Last updated 2015-05-18

No results posted yet for this study

Summary

It is known that acute stress of organism often leads to hyperglycemia even in nondiabetic patients. It is also known that pathophysiological mechanisms: enhanced gluconeogenesis, impaired insulin secretion and decreased insulin sensitivity due to anti-insulin effect of stress hormones and proinflammatory cytokines, or changes of glucose excretion and renal tubular resorption.

Many studies proved the negative effects of hyperglycemia to different tissues and organs, e.g. hearth (increasing size of myocardial necrosis, reducing coronary collateral blood flow, exaggerating ischemia-reperfusion injury, impairing ischemic preconditioning), vascular (increased risk of thrombosis, endothelial dysfunction, activation of systemic inflammation with destabilization of atherosclerotic plaques), kidneys and its association with infectious complications.

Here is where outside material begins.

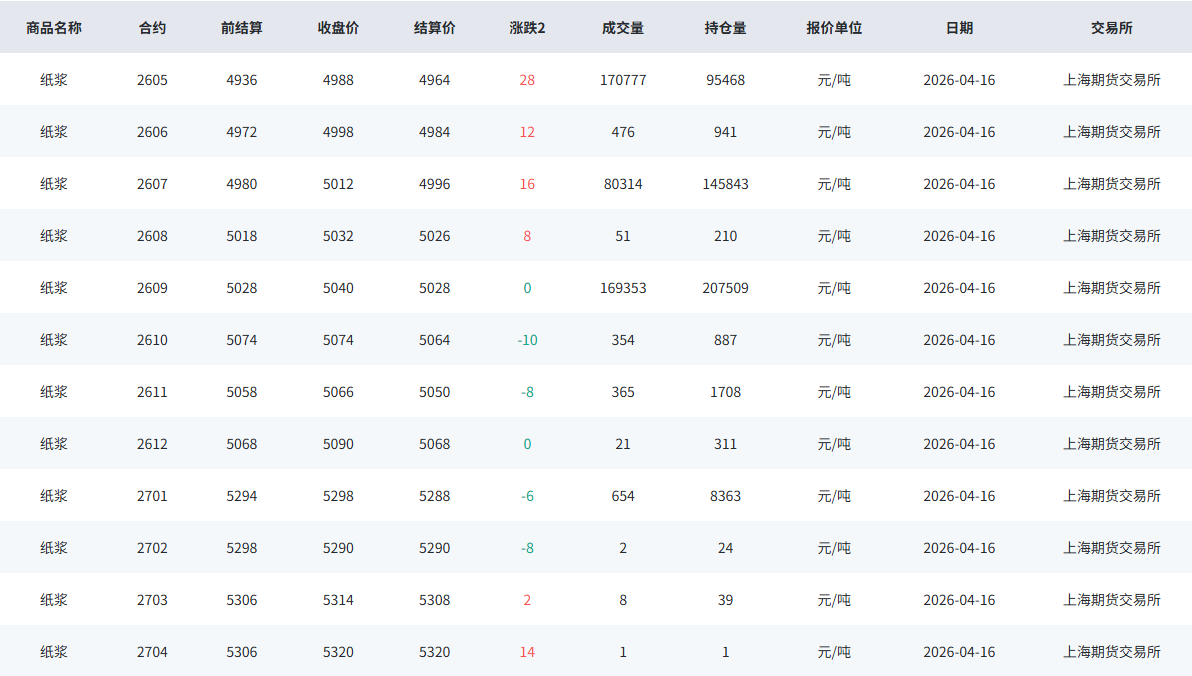Select 上海期货交易所 in the 2612 row
Screen dimensions: 1192x676
(1111, 444)
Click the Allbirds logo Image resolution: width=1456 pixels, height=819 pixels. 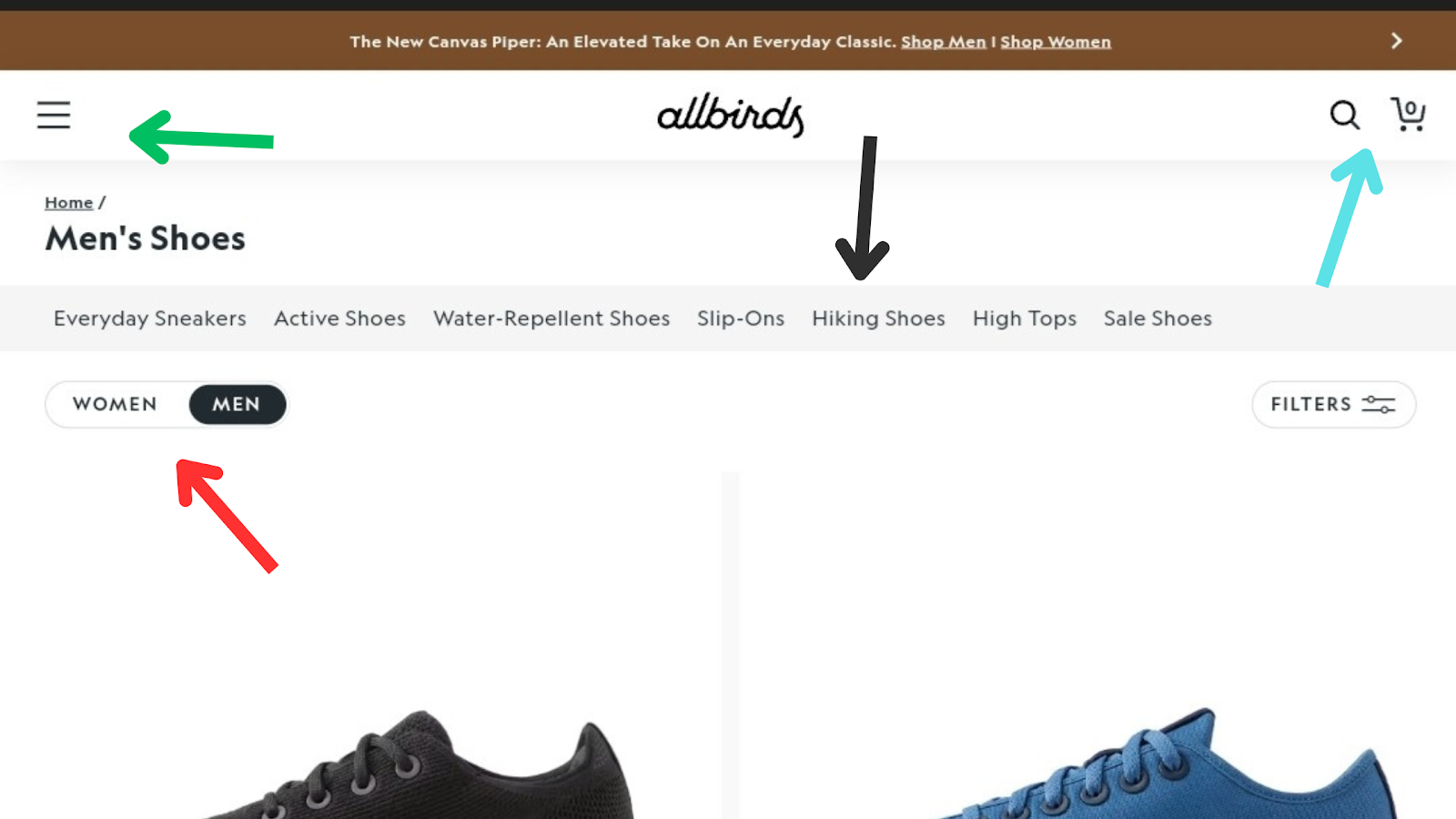coord(731,115)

The first Leuven study (published in 2001) demonstrated that hyperglycemia in critical care patients significantly increases risk of organ complication and total mortality. Although the importance of postoperative tight glycemia control is now widely accepted, glycemia stability during cardiac surgery is often neglected. It is known that postoperative hyperglycemia has negative effects, but it is not known what effect has its peroperative elevation.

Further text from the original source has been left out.